- SUPPLIED PASSAGE -
Authored By Staff Writer | Last Updated: 10/30/2013

A poor accident record eventually did in the F7U Cutlass in a short two years of frontline service with the USN.

The Chance Vought F7U Cutlass was an interesting aircraft in many ways. For one, the aircraft was the direct result of American research into the jet designs and technologies of the Arado company - the German aircraft firm that was responsible for various jet-powered aircraft just before the fall of the Third Reich. With its unique design, the F7U Cutlass was to become the US Navy's premiere carrier-based fighter. But in the end, the designed failed to live up to expectations and suffered a short, if unspectacular, existence in American aviation lore.

Born out of a Navy need for a carrier-based fighter aircraft, the Chance Vought (later to be known as just "Vought") firm proceeded with a design based on Arado engineering practices which often times delved into tail-less swept-wing aircraft designs. Though the Cutlass featured tail fins for stabilization, there were no traditional tail surfaces per se in the design.

Fourteen original F7U-1 models were built for further testing and flight training of aircrews. Drawbacks in the unique design became apparent when stability issues arose, leading several to be lost to accidents developing while in-flight. When the aircraft worked by concept, the Cutlass was an extremely nimble and maneuverable machine, capable of pulling 16G turns with ease. Often times, however, design flaws in the tailless construction would show through - with disastrous results.

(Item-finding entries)
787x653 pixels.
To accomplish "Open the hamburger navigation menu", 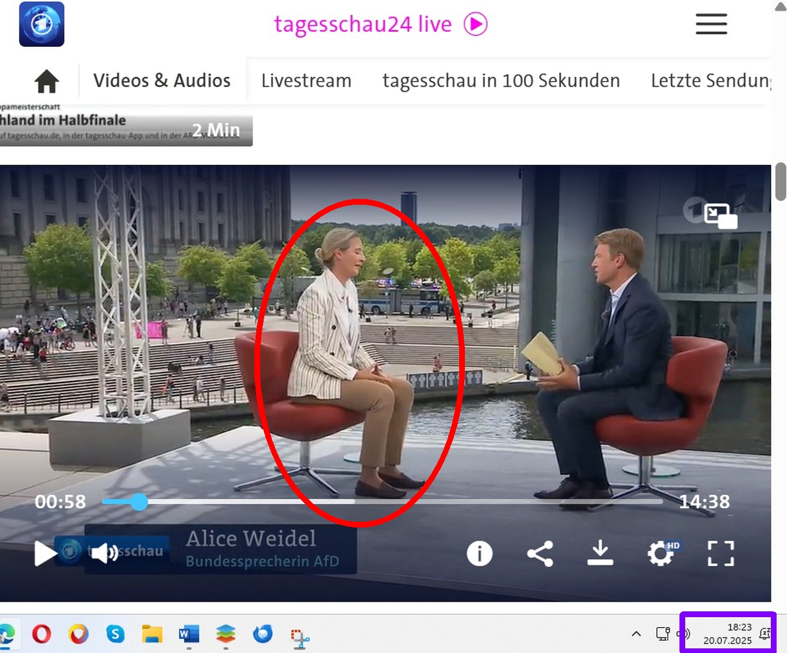I will click(711, 24).
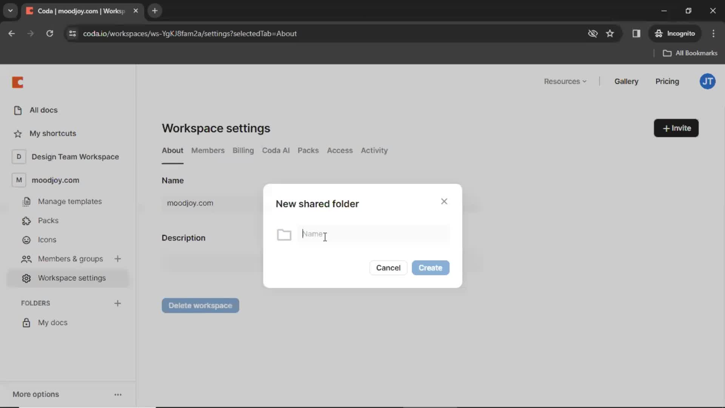Open Packs section
Screen dimensions: 725x408
point(48,221)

- GIVEN TASK -
Extend the article on the F7U Cutlass, picking up after its last sentence. The entries are not needed for this.

- RESULT OF THIS TASK -
The F7U-3 proved to be a refined and redesigned model, featuring strengthened landing gear assemblies more consistent with carrier operations. The entire airframe was strengthened as a result, and additional access panels were provided to keep maintenance times low.

The Cutlass would go on to become the United States Navy first supersonic production aircraft. In the end, however, the Cutlass' shortcomings would hinder any future variants. It was reported that upwards of 25 percent of all Cutlass' were lost to accidents alone - a terrible and unacceptable ratio in the world of military aviation. As soon as the unique F7U Cutlass arrived on the scene (the F7U-3 would appear in 1954), it quickly gave way to more new and stable aircraft. The Cutlass would be removed from frontline service as early as 1956.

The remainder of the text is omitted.